* **Given data**:
━━━

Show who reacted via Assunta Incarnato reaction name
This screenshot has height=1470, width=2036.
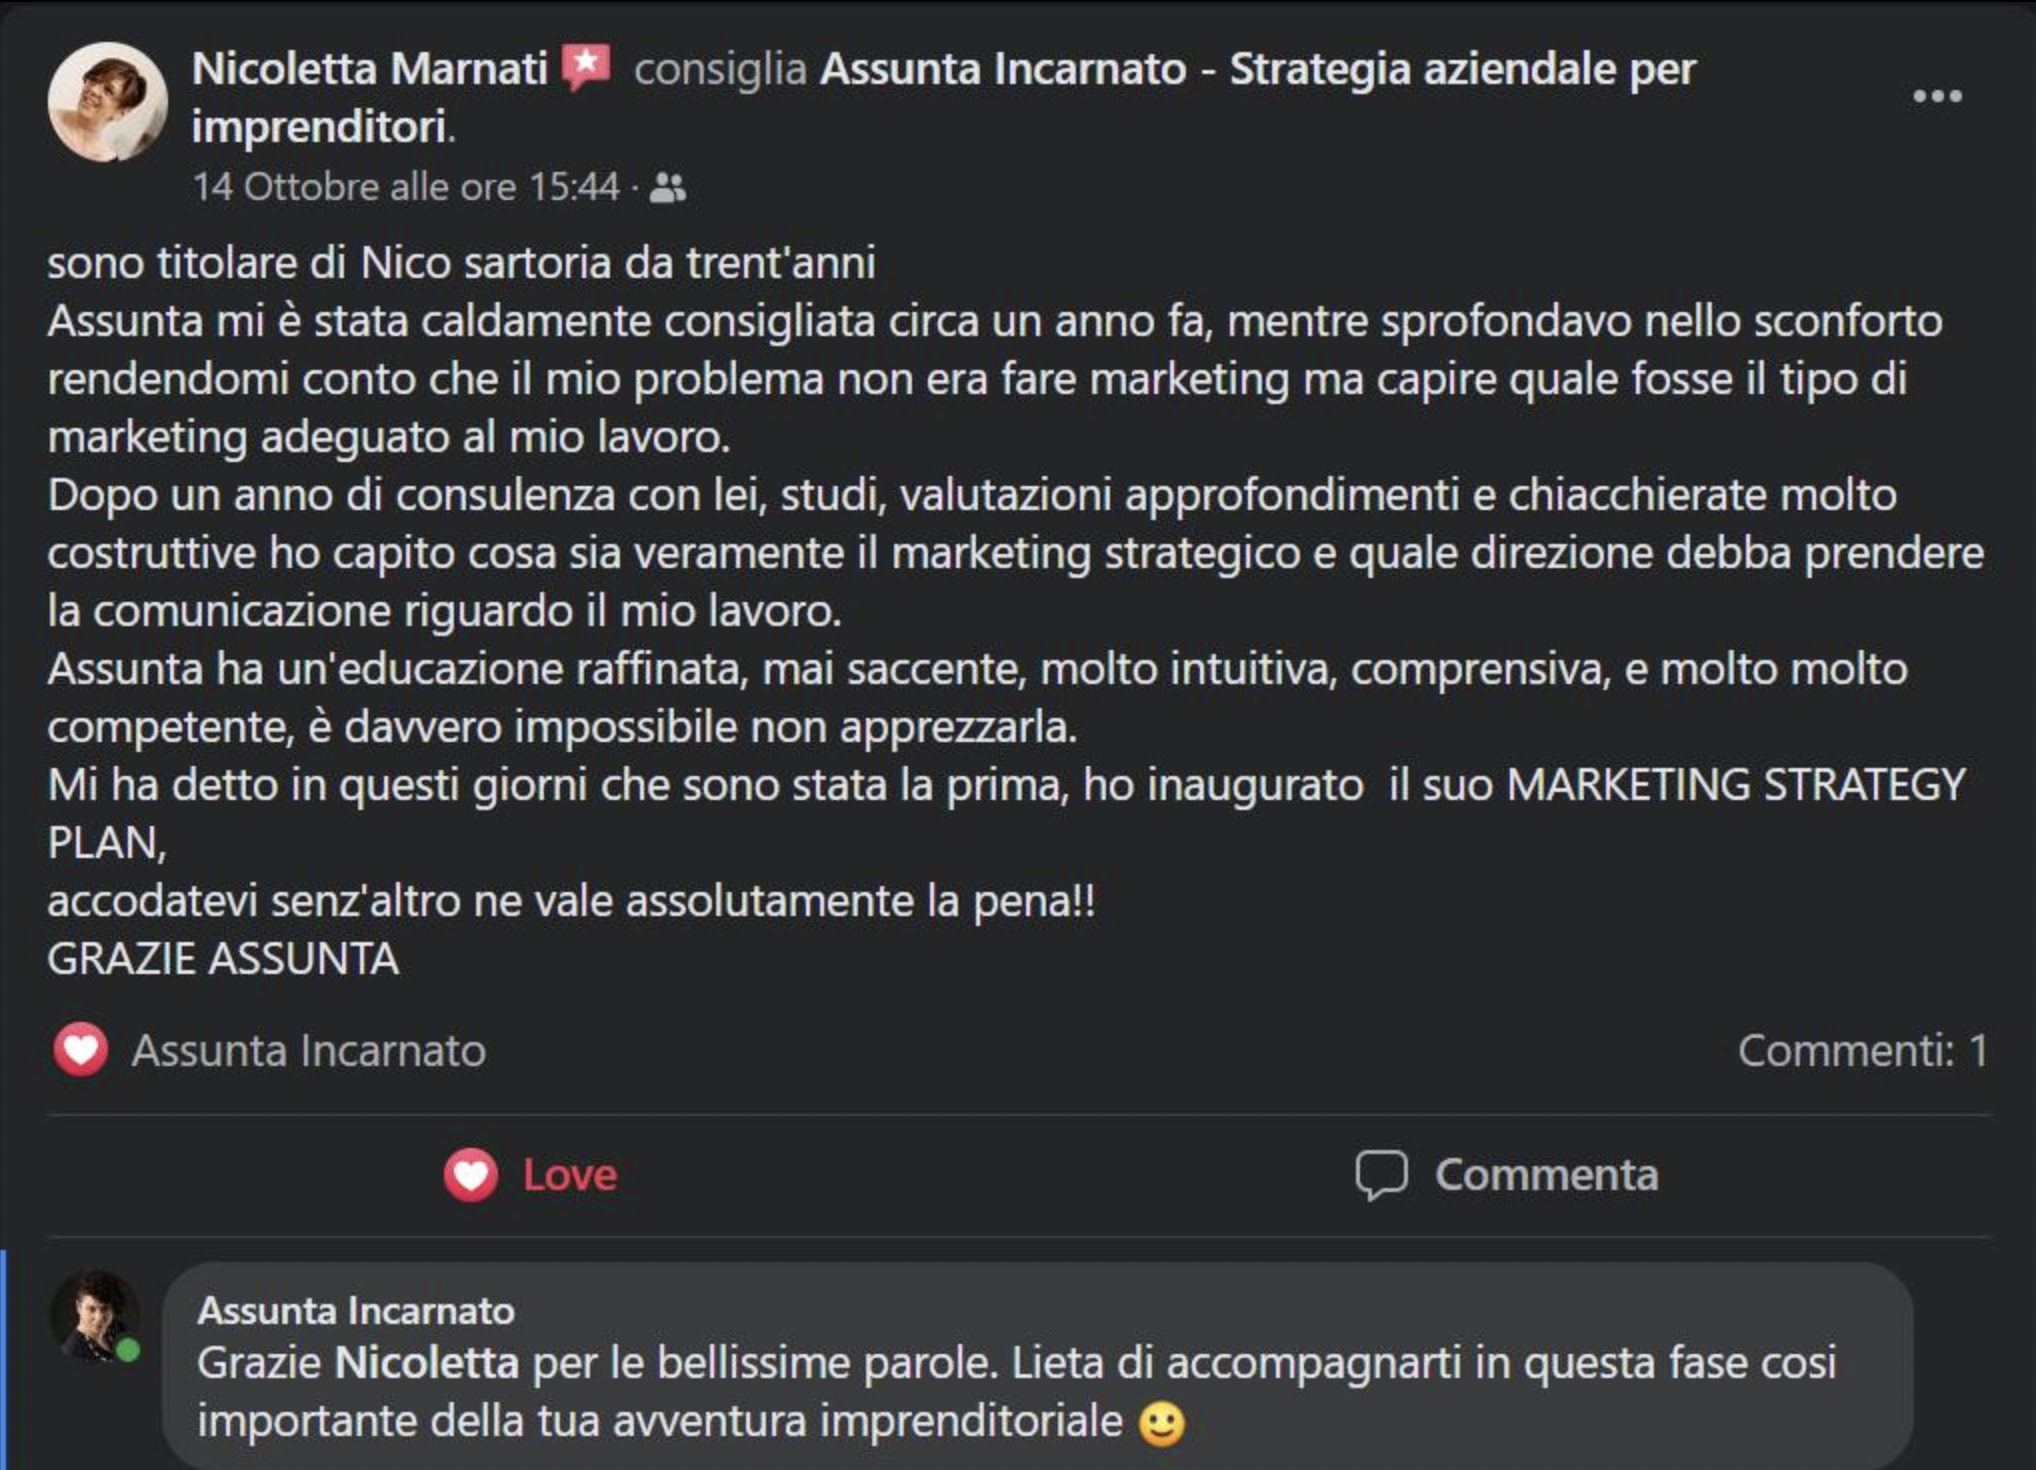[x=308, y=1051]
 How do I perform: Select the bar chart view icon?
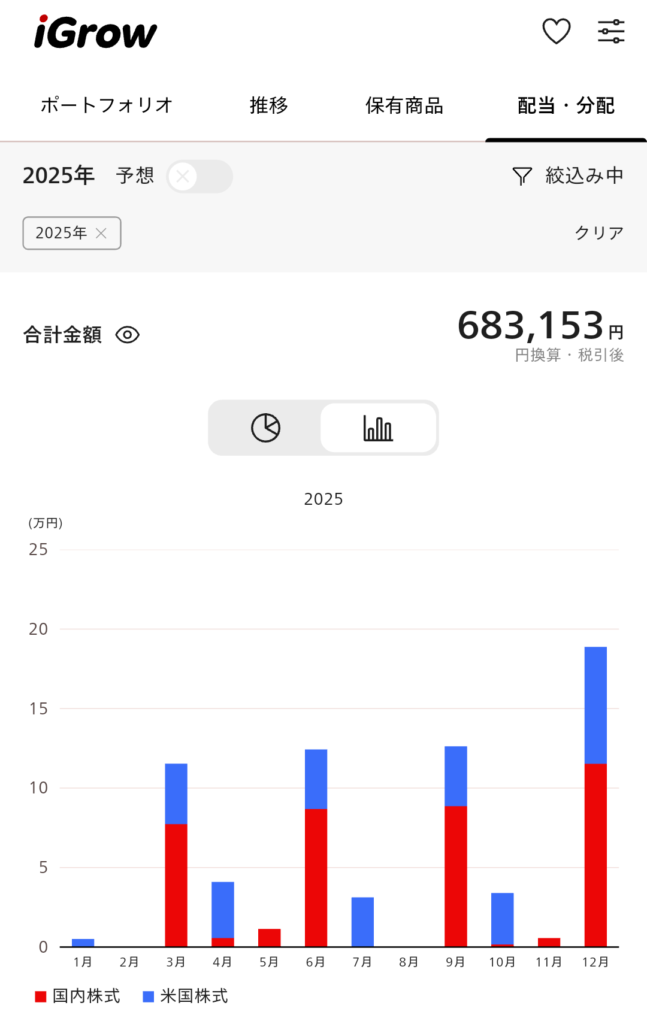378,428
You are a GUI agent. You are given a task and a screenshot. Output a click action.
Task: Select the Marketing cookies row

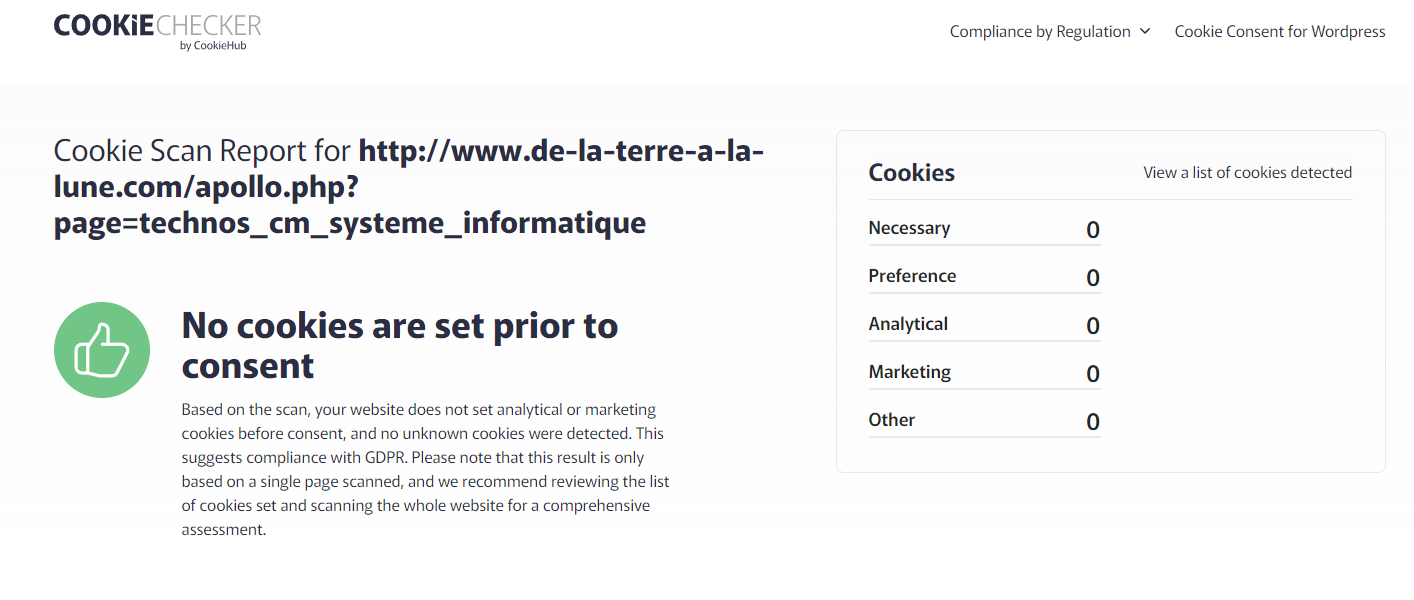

━━━

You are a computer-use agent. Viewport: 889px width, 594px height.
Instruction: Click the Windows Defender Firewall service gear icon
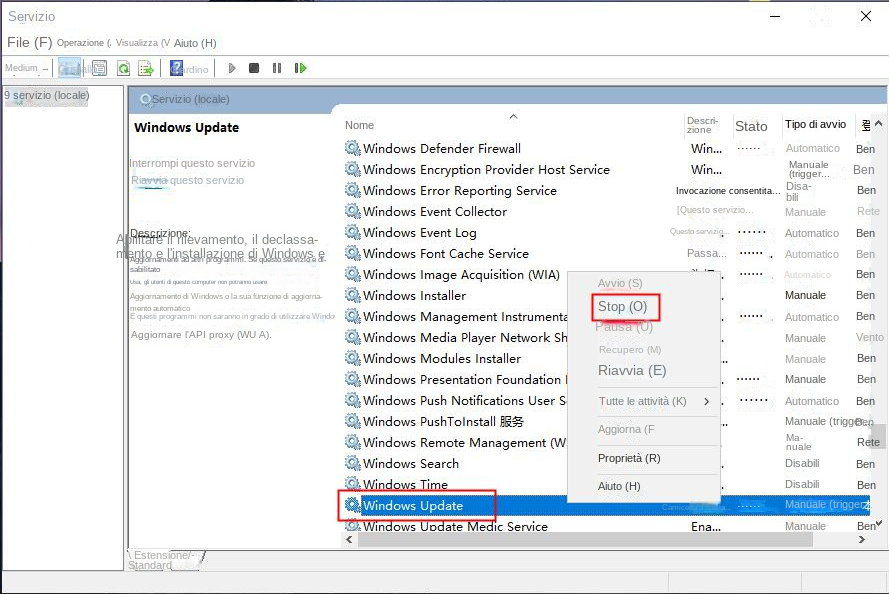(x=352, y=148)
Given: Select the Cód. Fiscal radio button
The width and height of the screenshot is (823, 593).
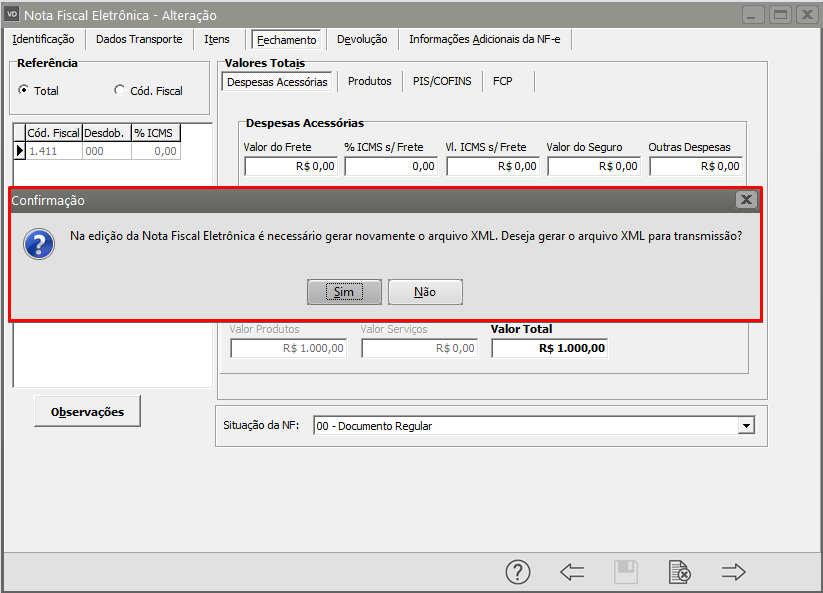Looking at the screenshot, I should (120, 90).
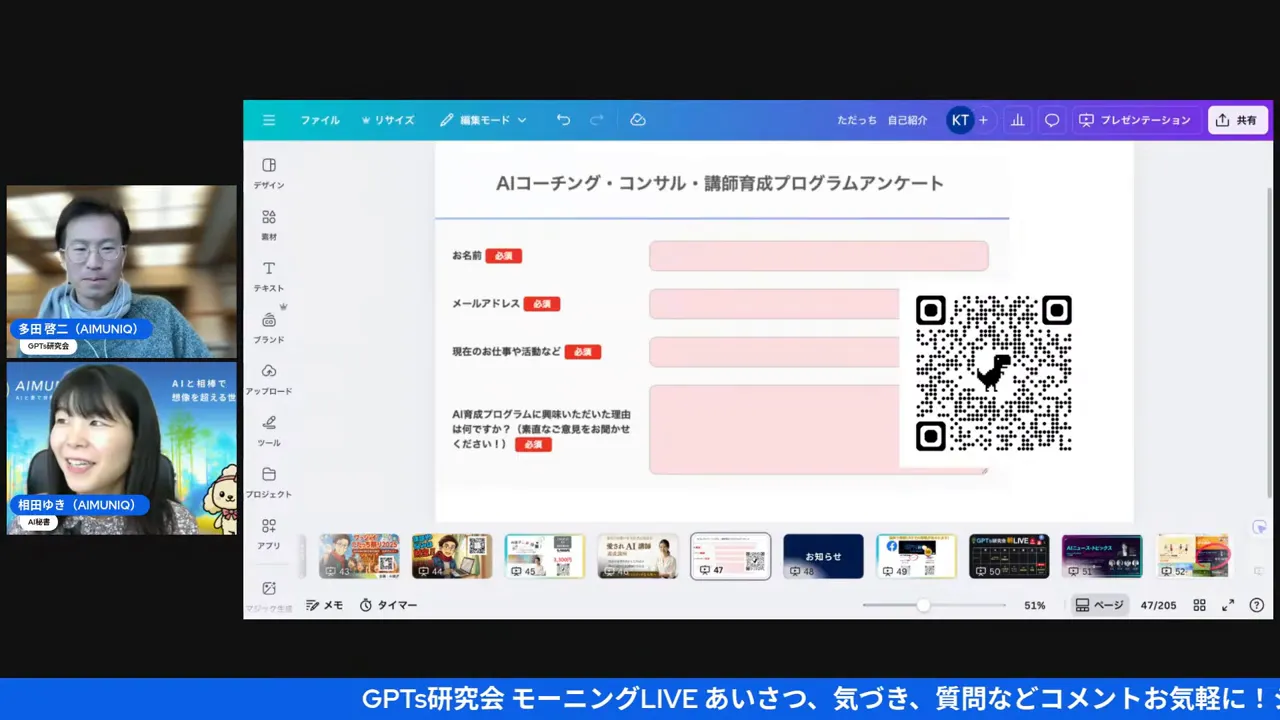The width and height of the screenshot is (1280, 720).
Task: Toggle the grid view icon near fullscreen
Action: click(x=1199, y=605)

━━━

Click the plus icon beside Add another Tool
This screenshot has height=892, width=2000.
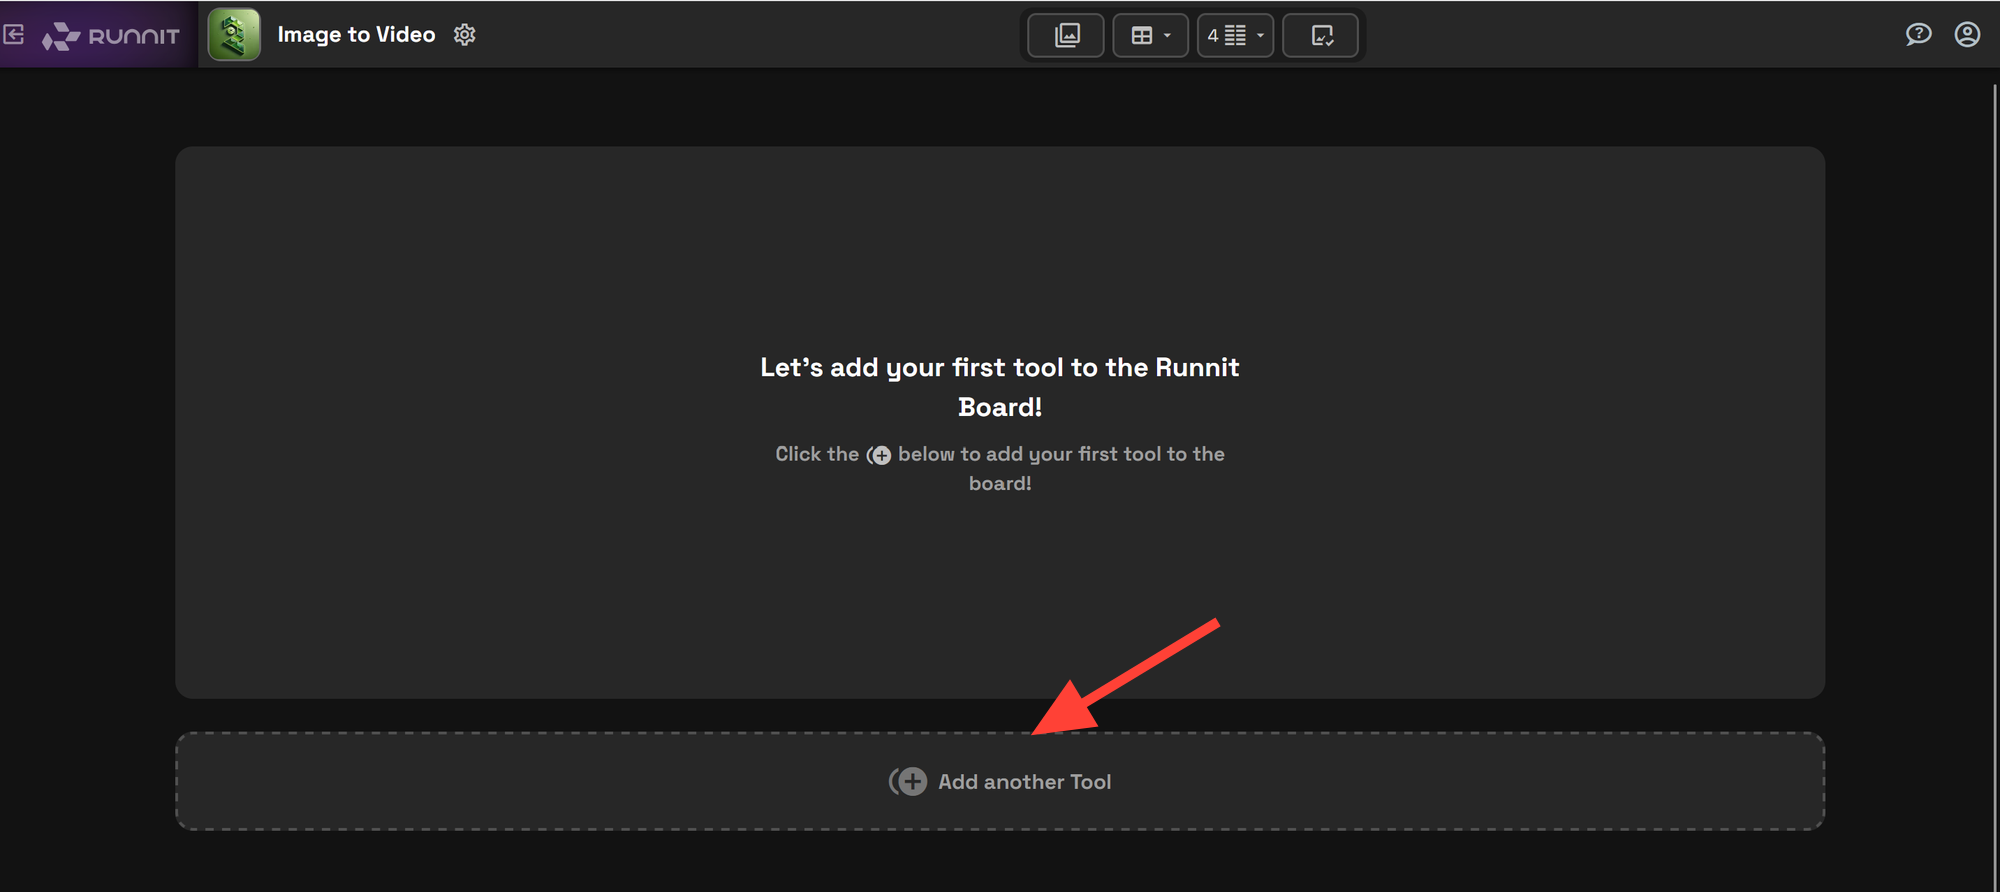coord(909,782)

━━━

* **What you should do**: The result should be an exact copy of only the lines above from the one that holds "Show who reacted" through the one that holds "Task: Select the Marketing cookies row", both ends included, without pictures.

* **Written response**:
Show who reacted via Assunta Incarnato reaction name
This screenshot has height=1470, width=2036.
[x=308, y=1051]
 How do I perform: Select the bar chart view icon?
378,428
You are a GUI agent. You are given a task and a screenshot. Output a click action.
Task: Select the Marketing cookies row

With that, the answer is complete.